§ WORK REQUIRED
Output nothing but the lines from the one holding "Task: Select the" to the end of the listing. Reproduce them exactly, without the pictures.

§ PROVIDED INFORMATION
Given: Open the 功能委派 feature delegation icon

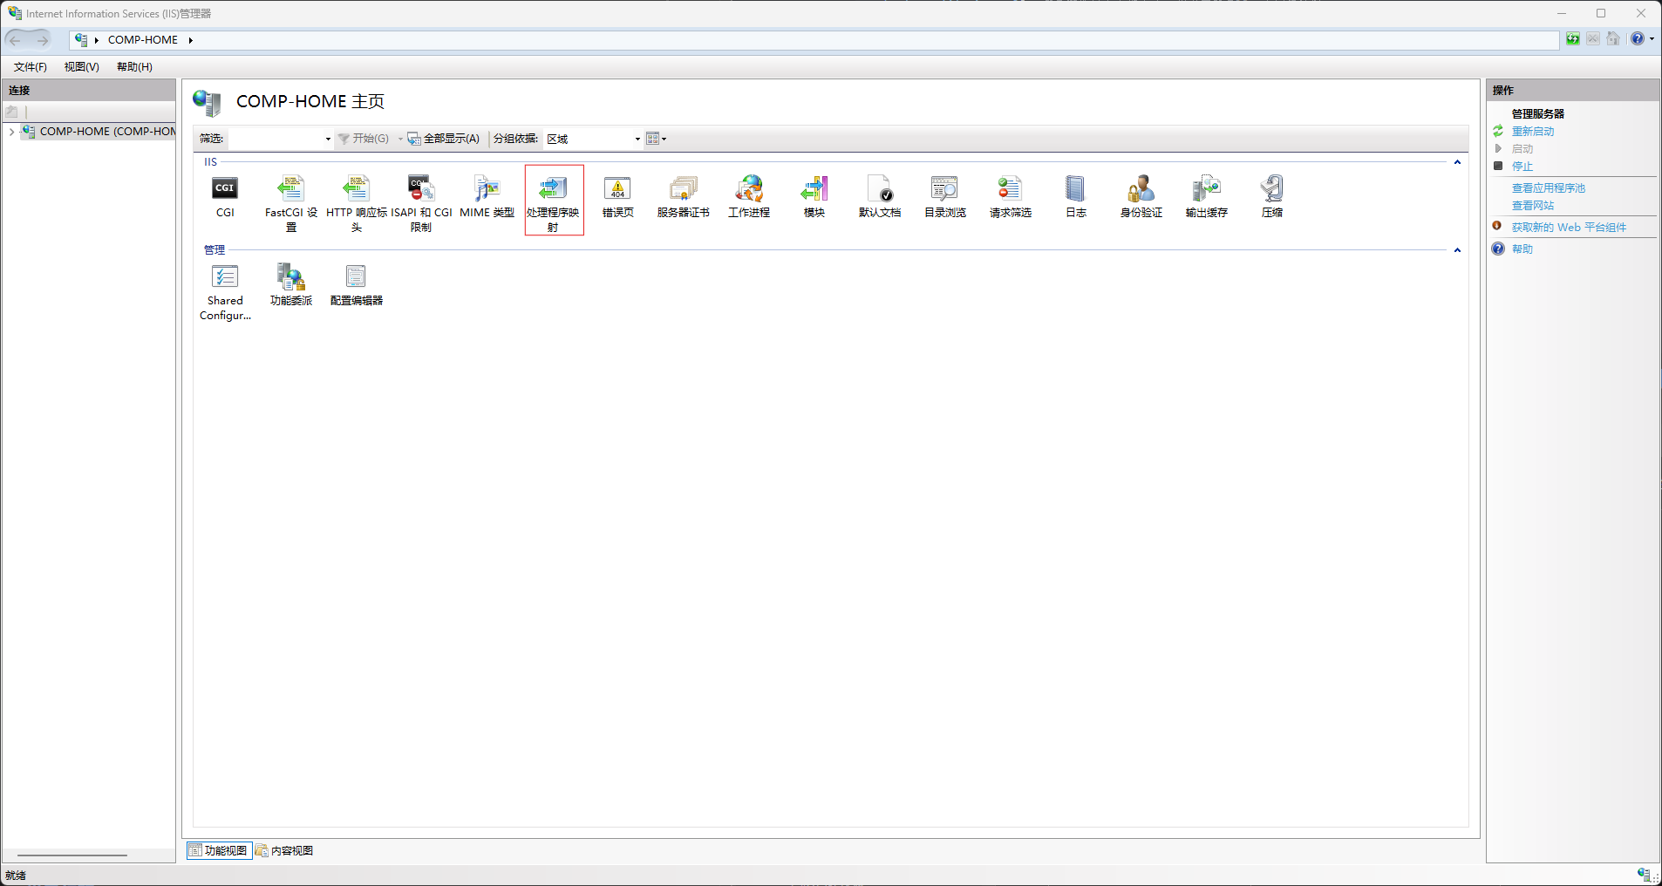Looking at the screenshot, I should [x=290, y=277].
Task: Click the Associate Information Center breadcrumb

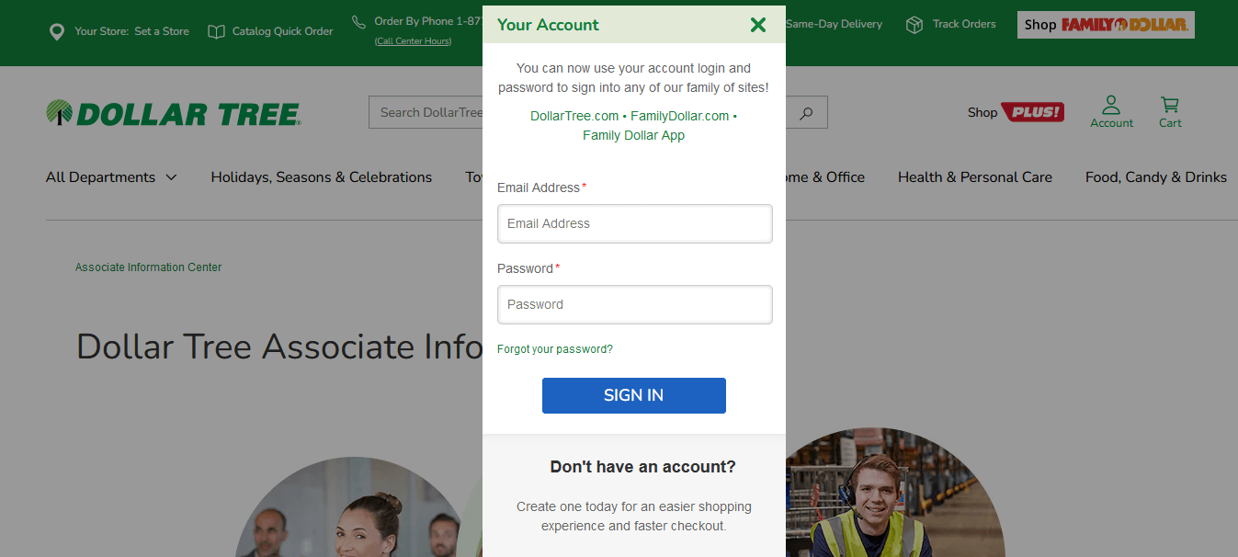Action: point(148,267)
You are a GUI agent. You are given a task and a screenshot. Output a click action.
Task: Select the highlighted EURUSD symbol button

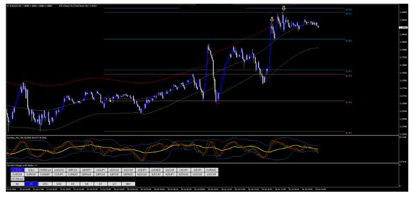(18, 170)
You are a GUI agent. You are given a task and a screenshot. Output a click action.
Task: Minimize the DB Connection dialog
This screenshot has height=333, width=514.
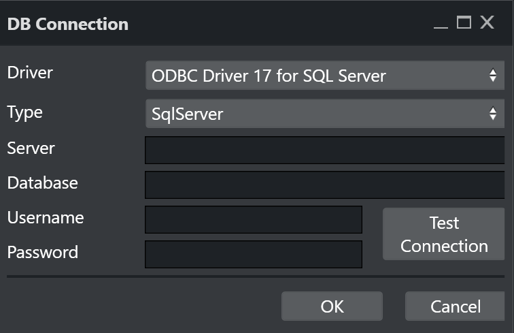click(441, 24)
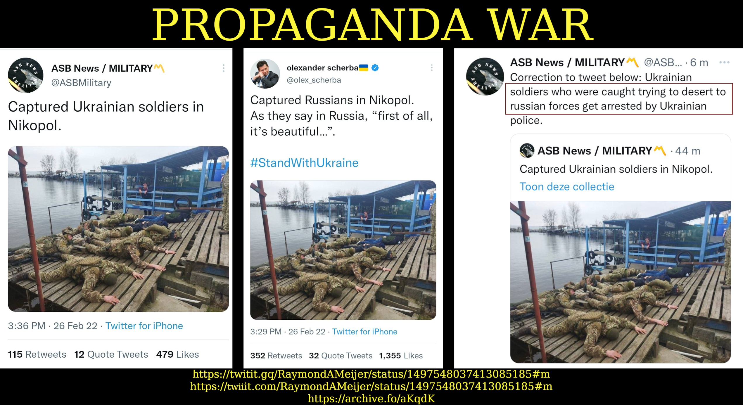This screenshot has height=405, width=743.
Task: Click Twitter for iPhone under left tweet
Action: tap(144, 326)
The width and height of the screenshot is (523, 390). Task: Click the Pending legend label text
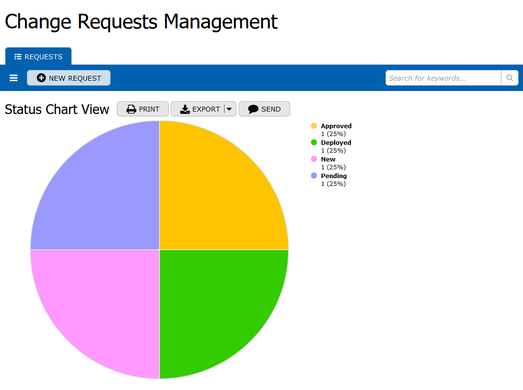coord(334,176)
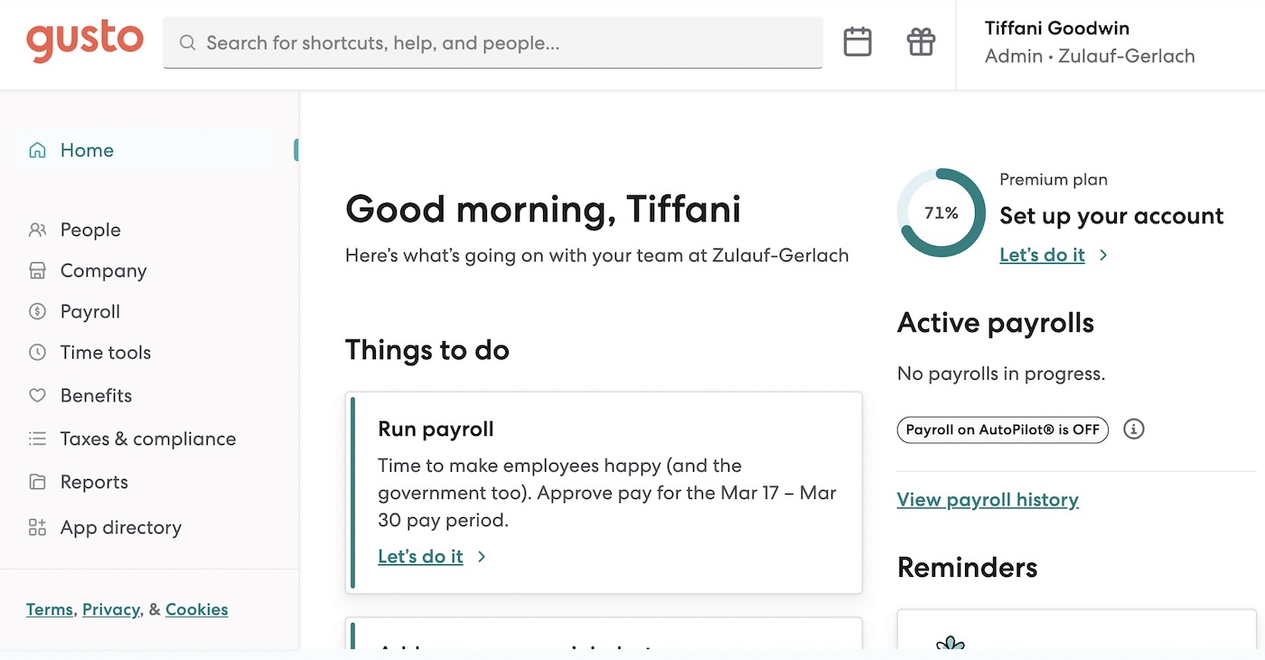
Task: Check the Payroll on AutoPilot status pill
Action: pyautogui.click(x=1002, y=429)
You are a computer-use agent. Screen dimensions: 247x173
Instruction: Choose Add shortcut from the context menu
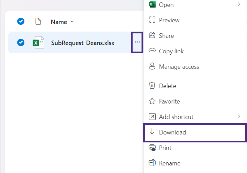point(176,117)
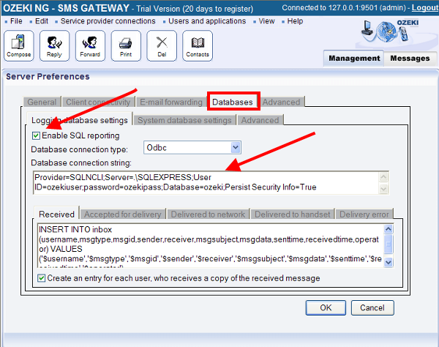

§ RESULT
Task: Select the highlighted EURUSD symbol button

(18, 170)
You are a GUI agent. You are given a task and a screenshot. Output a click action.
Task: Minimize the DB Connection dialog
This screenshot has height=333, width=514.
click(441, 24)
This screenshot has height=405, width=743.
Task: Click Twitter for iPhone under left tweet
Action: tap(144, 326)
The width and height of the screenshot is (523, 390). Task: Click the Pending legend label text
coord(334,176)
Task: Check the Payroll on AutoPilot status pill
Action: pyautogui.click(x=1002, y=429)
You are a computer-use agent. Screen dimensions: 247x173
Instruction: Choose Add shortcut from the context menu
point(176,117)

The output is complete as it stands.